Some families opt not to intervene surgically. If your child is an infant, reconstructive surgery of the ear canal can’t be done yet. If you’re uncomfortable with surgical options, you can wait until your child is older. Surgeries for microtia tend to be easier for older children, as there’s more cartilage available to graft.

It’s possible for some children born with microtia to use nonsurgical hearing devices. Depending on the extent of your child’s microtia, they may be a candidate for this type of device, especially if they’re too young for surgery or if you’re postponing it. Hearing aids may also be used if an ear canal is present.

Rib cartilage graft surgery

If you opt for a rib graft for your child, they’ll undergo two to four procedures over the span of several months to a year. Rib cartilage is removed from your child’s chest and used to create the shape of an ear. It’s then implanted under skin at the site where the ear would have been located.

After the new cartilage has fully incorporated at the site, additional surgeries and skin grafts may be performed to better position the ear. Rib graft surgery is recommended for children 8 to 10 years of age.

Rib cartilage is strong and durable. Tissue from your child’s own body is also less likely to be rejected as implant material.

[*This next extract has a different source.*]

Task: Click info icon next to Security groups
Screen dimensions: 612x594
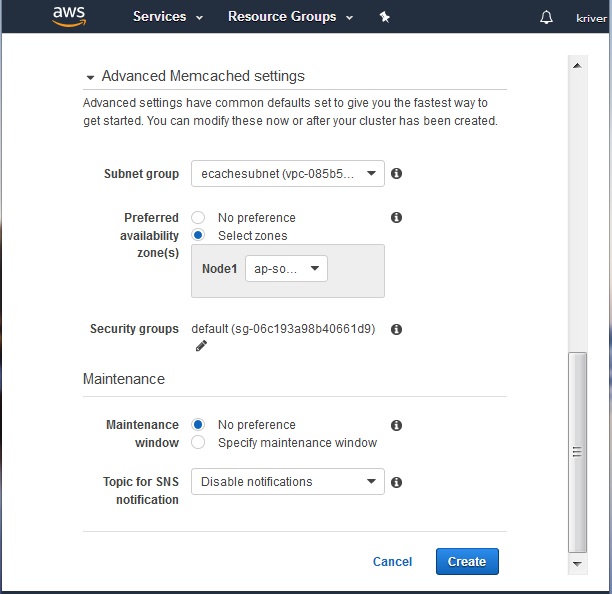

Downsides to the surgery involve pain and possible scarring at the graft site. The rib cartilage used for the implant will also feel firmer and stiffer than ear cartilage.

Medpor graft surgery

This type of reconstruction involves implanting a synthetic material rather than rib cartilage. It can usually be completed in one procedure and uses scalp tissue to cover the implant material.

Children as young as age 3 can safely undergo this procedure. The results are more consistent than rib graft surgeries. However, there’s a higher risk for infection and loss of the implant due to trauma or injury because it’s not incorporated into surrounding tissue.

It also isn’t yet known how long Medpor implants last, so some pediatric surgeons won’t offer or perform this procedure.

Prosthetic external ear

Prosthetics can look very real and be worn with either an adhesive or through a surgically implanted anchor system. The procedure to place implant anchors is minor, and recovery time is minimal.

Prosthetics are a good option for children who haven’t been able to undergo reconstruction or for whom reconstruction wasn’t successful. However, some individuals have difficulty with the idea of a detachable prosthetic.

Others may have skin sensitivity to medical-grade adhesives. Surgically implanted anchor systems can also raise your child’s risk for skin infection. Additionally, prosthetics do need to be replaced from time to time.

Surgically implanted hearing devices

Your child may benefit from a cochlear implant if their hearing is affected by microtia. The attachment point is implanted into the bone behind and above the ear.

After healing is complete, your child will receive a processor that can be attached at the site. This processor helps your child hear sound vibrations by stimulating the nerves in the inner ear.

Vibration-inducing devices may also be helpful to enhance your child’s hearing. These are worn on the scalp and magnetically connected to surgically placed implants. The implants connect to the middle ear and send vibrations directly into the inner ear.

Surgically implanted hearing devices often require minimal healing at the implantation site. However, some side effects may be present. These include:

• tinnitus (ringing in the ears)
• nerve damage or injury
• hearing loss
• vertigo
• leaking of the fluid that surrounds the brain

Your child may also be at a slightly increased risk of developing skin infections around the implant site.

Some children born with microtia may experience partial or full hearing loss in the affected ear, which can affect quality of life. Children with partial hearing loss may also develop speech impediments as they learn to talk.

Interaction may be difficult because of the hearing loss, but there are therapy options that can help. Deafness requires an additional set of lifestyle adaptations and adjustments, but these are very possible and children generally adapt well.

Children born with microtia can lead full lives, especially with appropriate treatment and any needed lifestyle modifications.

Talk to your medical care team about the best course of action for you or your child.